A group of influential city councilmembers is backing legislation to outlaw the operation of “cashless” restaurants and coffee shops. In a glowingly enthusiastic interview about the proposal in popular foodie website Grub Street, lead sponsor Ritchie Torres explains that “on the surface, cashlessness seems benign, but when you reflect on it, the insidious racism that underlies a cashless business model becomes clear.”
Progressives have taught us that anything can be seen as racist, if “you reflect on it” long enough. Cashless cafes have popped up around New York City and other metros in recent years, mostly in upscale neighborhoods. From a restaurant manager’s perspective, avoiding currency makes good sense, especially since it obviates the fear of theft—whether by employees or robbers. Dig Inn, a popular cafeteria-style chain that caters to the midday lunch crowd, reports that cash management—counting it, making change, taking it to the bank—requires two hours of daily labor by senior employees.
Torres, who represents the Fordham Road and Tremont sections of the Bronx, says that “a cashless business model . . . will have the effect of excluding lower-income communities of color from what should be an open and free market.” The very poor are “unbanked,” he says, and disproportionately black and Latino; thus, cashless businesses are demonstrably discriminatory against them. “No matter what the intention was,” explains Torres, “its effect is discriminatory.”

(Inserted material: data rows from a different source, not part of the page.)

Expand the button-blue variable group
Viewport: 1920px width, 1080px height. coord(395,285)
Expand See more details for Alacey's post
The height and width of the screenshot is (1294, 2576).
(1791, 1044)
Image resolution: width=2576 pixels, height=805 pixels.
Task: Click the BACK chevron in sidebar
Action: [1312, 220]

Torres’s notion of effective discrimination could be extended well beyond cashless restaurants. Take, say, expensive restaurants. The omakase menu at Masa—the costliest eatery in the country—costs $595 for 18 pieces of sushi. Though the restaurant accepts cash and credit cards, it’s specifically designed to exclude people who can’t afford to eat there. It doesn’t matter what Masayoshi Takayama intended when he set up a restaurant that charges more for a party of two to eat dinner than most New York households earn in a week; he’s effectively discriminating, Torres would argue. And if we start requiring restaurants to accept folding money or a handful of change as payment, why not also demand that they include fare at every price point on their menus, so even the poorest customers can feel welcome? Perhaps Torres’s reform effort should also be extended to online purchases, which are virtually impossible to make without a bank card. Let’s require that Amazon accept cash, as should Uber and Lyft and other firms whose business model discriminates—intentionally or not—against people who don’t have bank cards connected to their accounts.
Food stamp recipients no longer get their benefits in the form of paper coupons, of course, the system long ago having transitioned to electronic cards, which can be used at points of sale in grocery stores or bodegas. So even the poorest among us do have access to a form of credit, but government regulations restrict the range of allowable purchases in the Supplemental Nutritional Allowance Program; prepared foods and four-dollar, individually prepared cups of drip coffee are usually not included. One solution for would-be banners of cashless cafes could be letting the unbanked deposit money on their EBT cards. Then they, too, could eat in the elitist cashless establishments.
The leftist preoccupation with smoothing out even the minutest examples of inequality has moved to the level of worrying over point-of-sale coffee shop arrangements. If only New York City had some serious problems for its political class to address.